Digester - Digicon Tester - Radio control sport trainer model for Veco .45 power. 72in span, 1000 sq. in., .45-.61, 4 channel radio. Model # pl-137. Designed by Don Mathes. Featured in RCM 12-64.
Quote: "The Digester is, in many ways, one of the most remarkable models we have even had the pleasure of building and flying. The finest proportional trainer available today, it will also perform the entire AMA pattern with ease. Although the construction is completely straightforward, we will caution the unsuspecting beginner against taking the following article too seriously - we suggest, in fact, that the less experienced RC'er consult one of the old pro's in his local group before tackling this project. Read on and you'll find out why!

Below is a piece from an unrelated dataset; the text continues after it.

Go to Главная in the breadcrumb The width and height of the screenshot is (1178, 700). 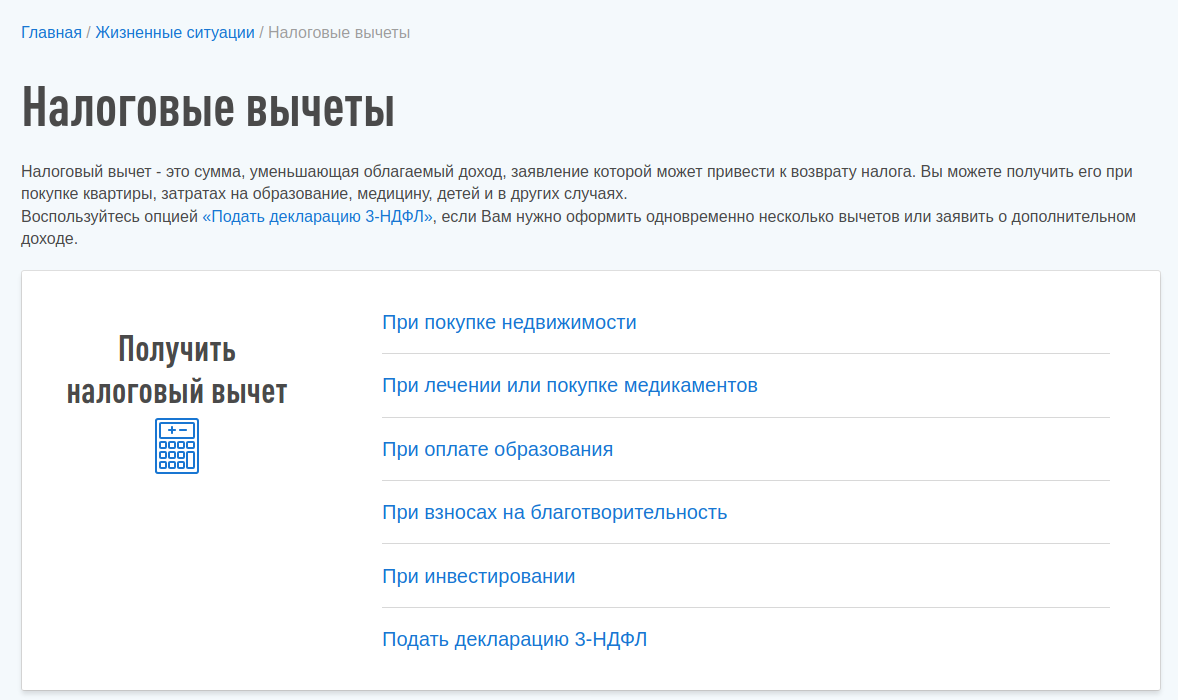tap(51, 33)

The Digester has many desirable features. Among them are such attributes as ease of construction and flying, ruggedness, plus an inherent stability with no loss of maneuverability. In fact, despite its large economy size and light wing loading, the Digester would make an excellent class II competition machine. Its most outstanding trait, however, is that it will not rip, rattle, warp, tear, or smell bad in warm weather. Patent pending.
This particular design came about as an effort to help my good friend Glen Sigafoose of Sig Balsa during a slack season. That, and the fact that as former manufacturers developing radio equipment, we needed a test vehicle for our proportional equipment. Thus, the name Digester - Digicon tester. The fact that there is ample room in the equipment compartments for any radio gear available today can best be illustrated by the fact that we flew this ship utilizing two complete radio systems - the various proportional rigs undergoing flight tests, plus a permanent reed rig with its servos cross coupled by trim bars to the proportional servos.
To date, the original Digester prototype is still flying and has logged well over two thousand flights without any form of mishap. In addition, quite a few RC'ers have racked up their first proportional stick time on this ship, learning to fly consistently and well with art ease that would be impossible on many of the proportional designs currently available.
This is not to imply that the Digester is a goat - the Veco .45 powering the prototype hauls the eight and a half pound ship through the air at a speed of approximately sixty-five mph! In the hands of a good pilot it will do the entire pattern including aileron maneuvers. In the hands of the beginner, it is responsive, yet forgiving. Power requirement is from .35 to .60, with a good .45 recommended.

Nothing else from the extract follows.